:: REQUIREMENT ::
Give back all the records below, unaltered.
**********
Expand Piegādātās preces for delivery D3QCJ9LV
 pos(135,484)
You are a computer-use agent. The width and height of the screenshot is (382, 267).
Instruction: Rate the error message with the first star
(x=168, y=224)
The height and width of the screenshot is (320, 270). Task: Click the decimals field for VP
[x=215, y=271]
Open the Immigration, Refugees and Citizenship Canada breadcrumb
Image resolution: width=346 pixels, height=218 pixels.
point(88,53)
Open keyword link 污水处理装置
**********
:: EXPECTED ANSWER ::
Expand Piegādātās preces for delivery D3QCJ9LV
 pos(135,484)
You are a computer-use agent. The width and height of the screenshot is (382, 267).
Instruction: Rate the error message with the first star
(x=168, y=224)
The height and width of the screenshot is (320, 270). Task: Click the decimals field for VP
[x=215, y=271]
Open the Immigration, Refugees and Citizenship Canada breadcrumb
Image resolution: width=346 pixels, height=218 pixels.
point(88,53)
Open keyword link 污水处理装置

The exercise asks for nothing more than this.